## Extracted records
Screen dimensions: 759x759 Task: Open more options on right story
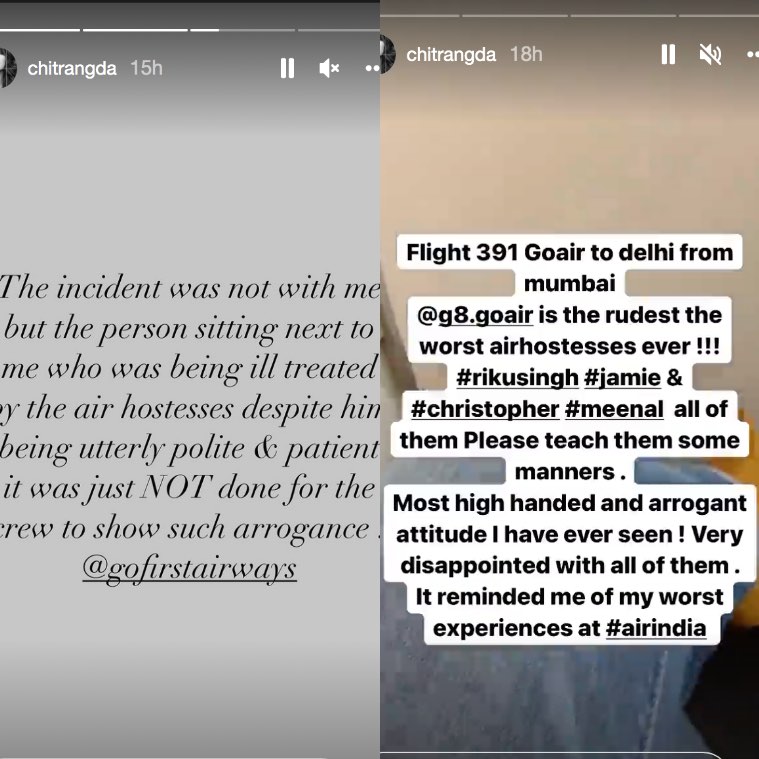(753, 54)
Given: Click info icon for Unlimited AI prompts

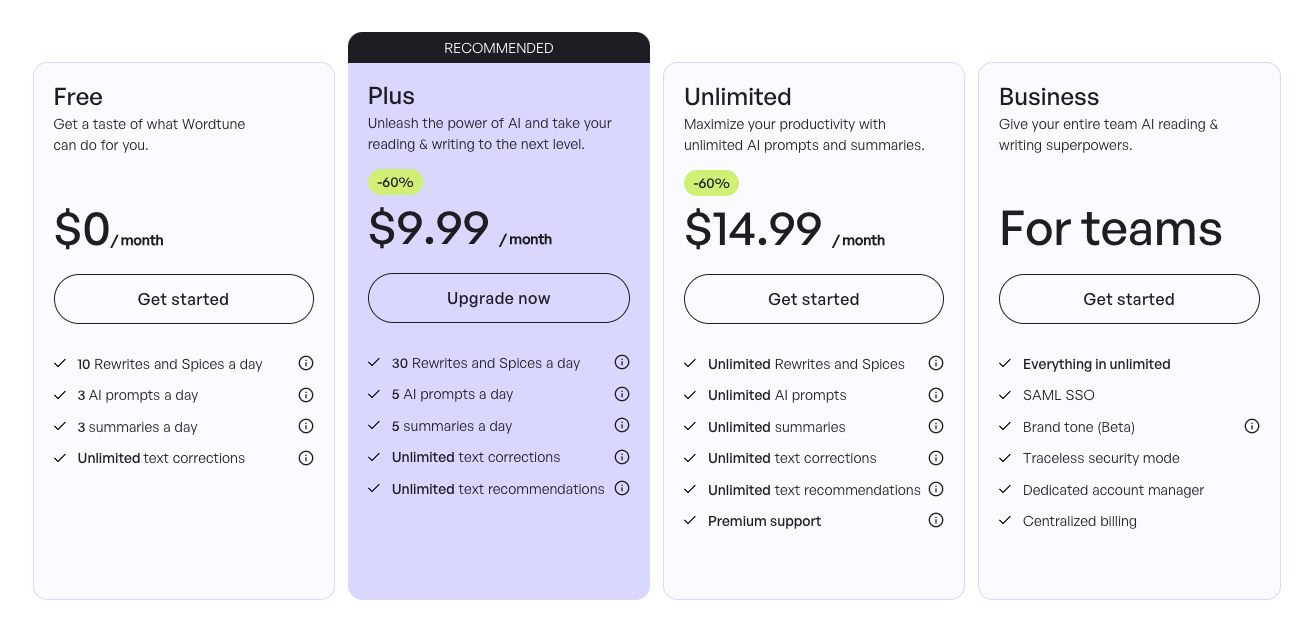Looking at the screenshot, I should pyautogui.click(x=936, y=395).
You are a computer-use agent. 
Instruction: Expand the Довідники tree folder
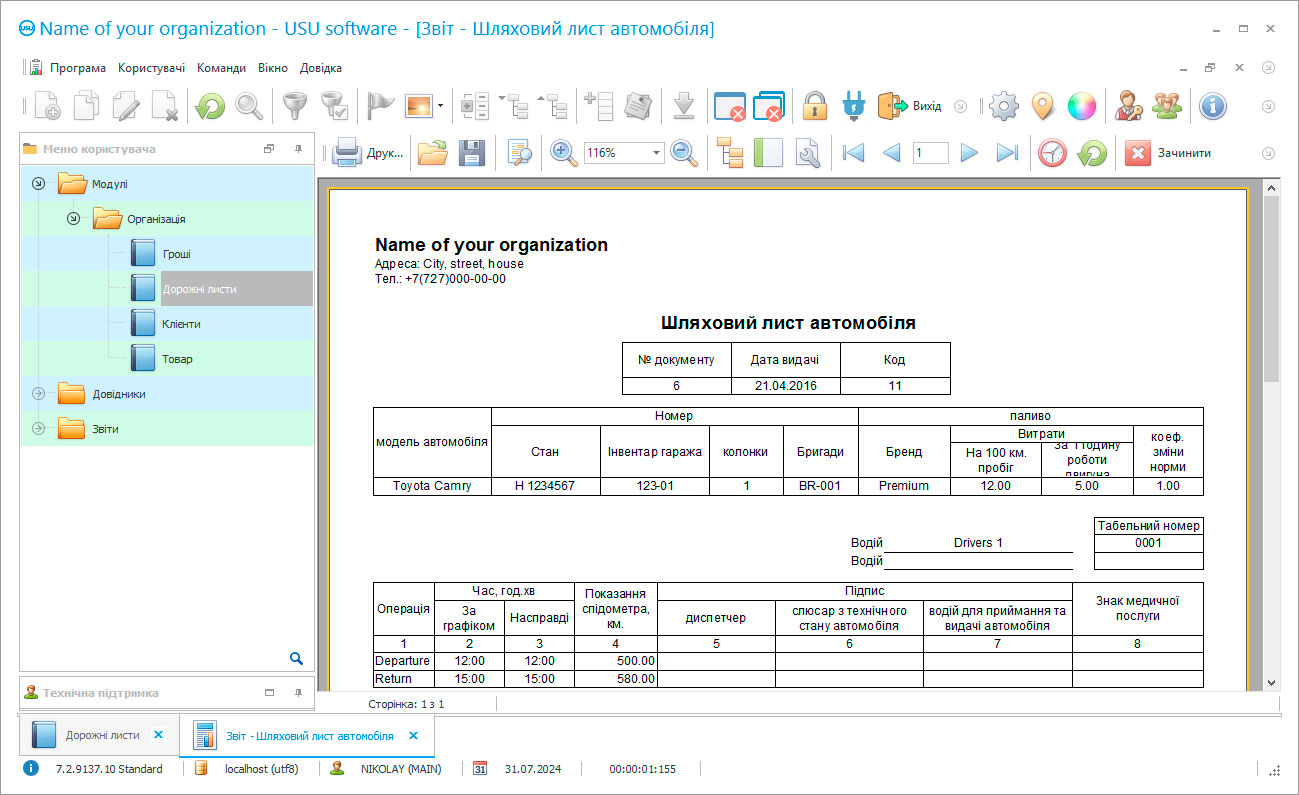(39, 394)
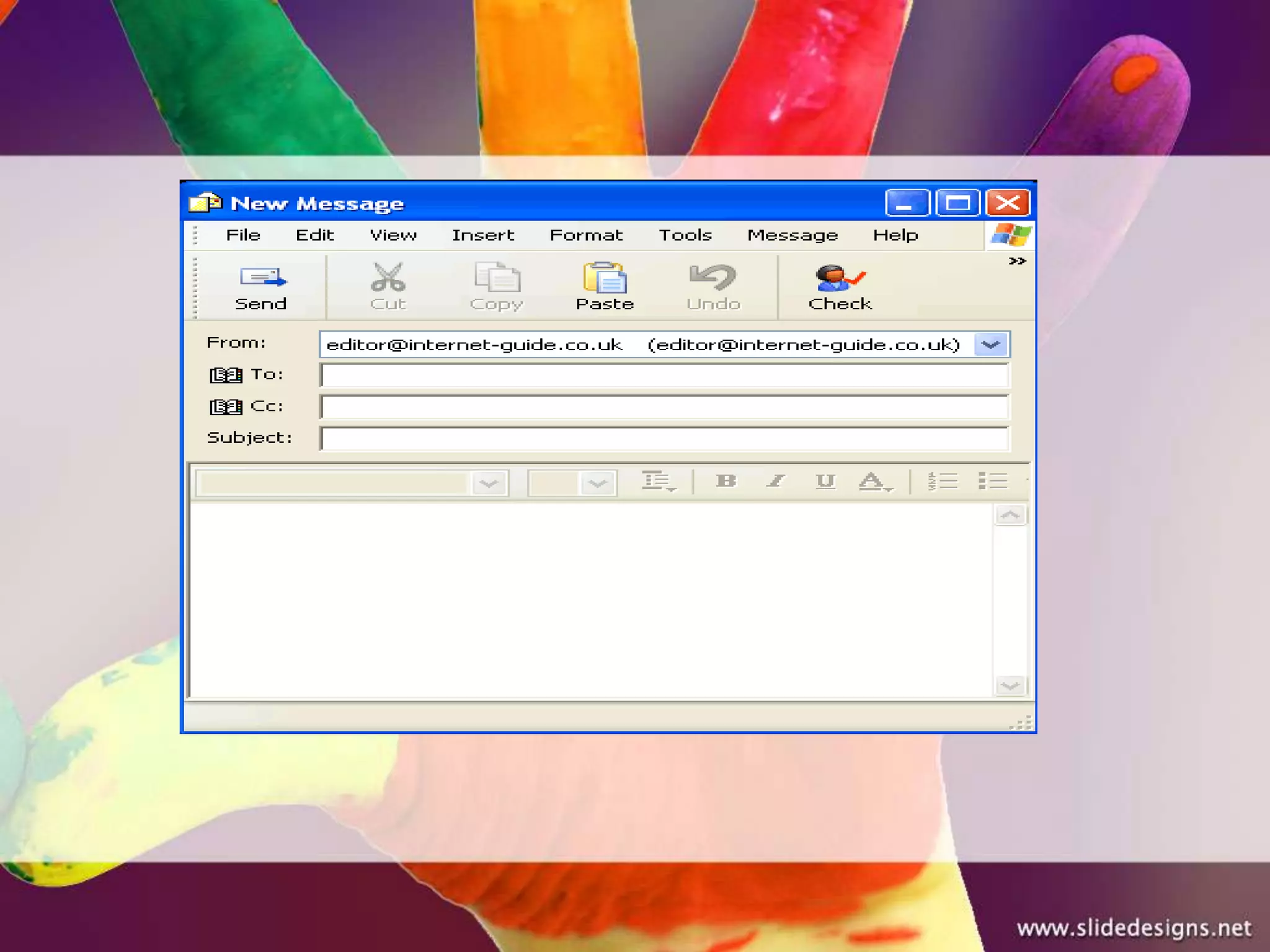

## Aim of the task
Your copy should hold only the lines from the line with "You are a computer-use agent." through the end of the data above, both ends included, transcribed exactly and without pictures.

## Task answer
You are a computer-use agent. 
Instruction: Expand the Довідники tree folder
(39, 394)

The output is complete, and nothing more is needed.